BEGIN Entries supplied

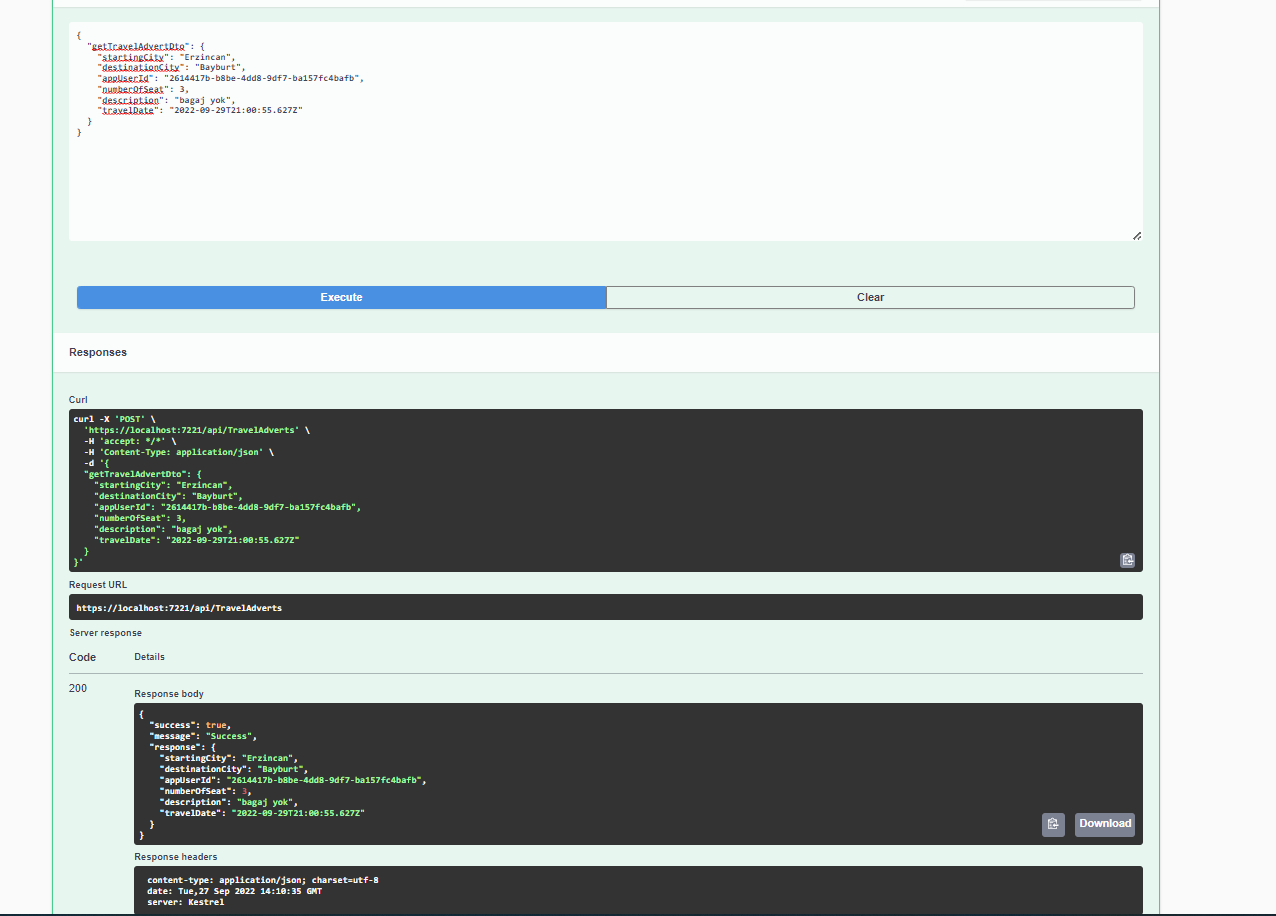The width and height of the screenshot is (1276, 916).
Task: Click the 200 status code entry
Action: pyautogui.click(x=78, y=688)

END Entries supplied
BEGIN Entries supplied

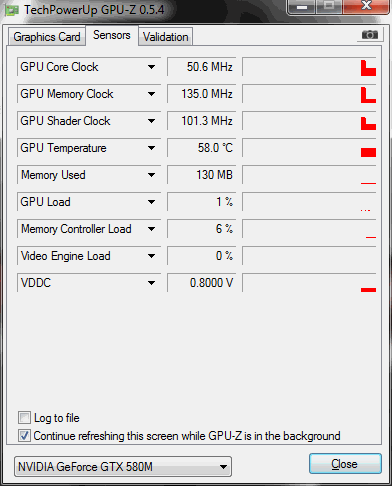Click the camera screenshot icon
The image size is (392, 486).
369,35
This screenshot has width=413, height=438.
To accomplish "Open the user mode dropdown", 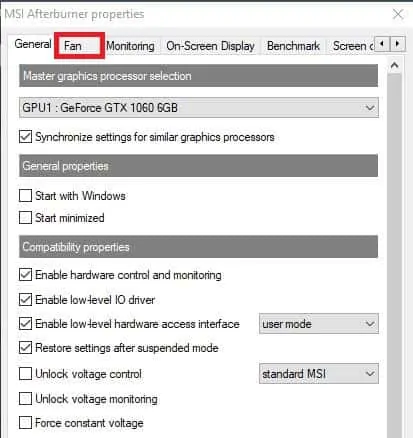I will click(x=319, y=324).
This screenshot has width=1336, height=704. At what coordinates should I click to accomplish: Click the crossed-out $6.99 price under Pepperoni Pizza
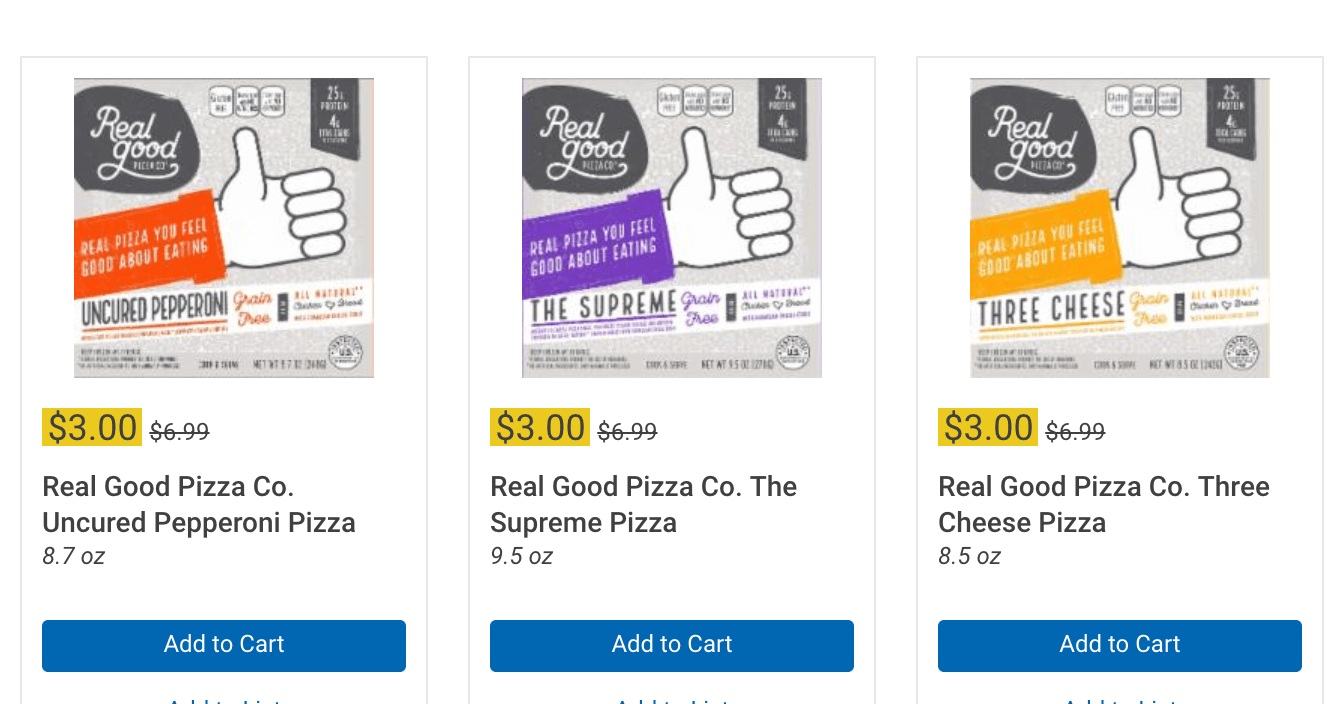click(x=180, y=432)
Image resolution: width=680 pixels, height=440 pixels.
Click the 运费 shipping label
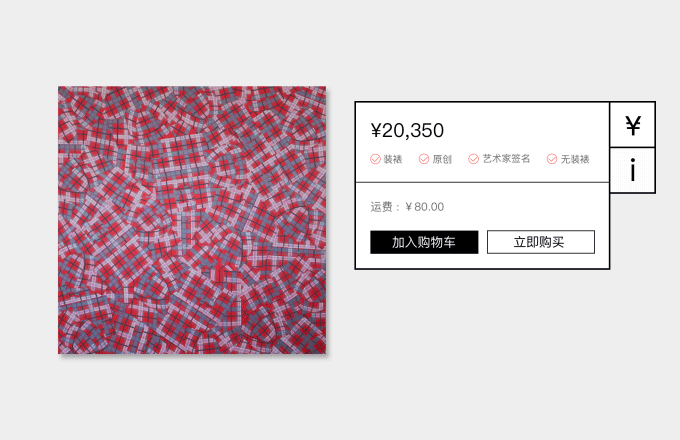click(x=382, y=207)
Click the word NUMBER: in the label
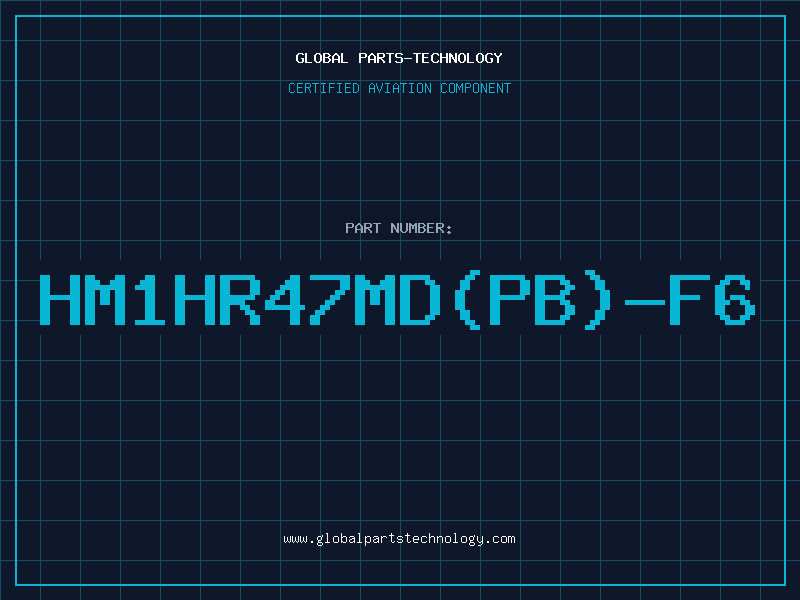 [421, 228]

END Entries supplied

*Try it*.
Exact copy, no pictures. Write out the lines in the entries above, starting with the line with "This screenshot has width=1336, height=704." and going on through the line with "Image resolution: width=680", keeping both.

*Solved exercise*.
This screenshot has width=1336, height=704. At what coordinates should I click to accomplish: Click the crossed-out $6.99 price under Pepperoni Pizza
click(x=180, y=432)
Image resolution: width=680 pixels, height=440 pixels.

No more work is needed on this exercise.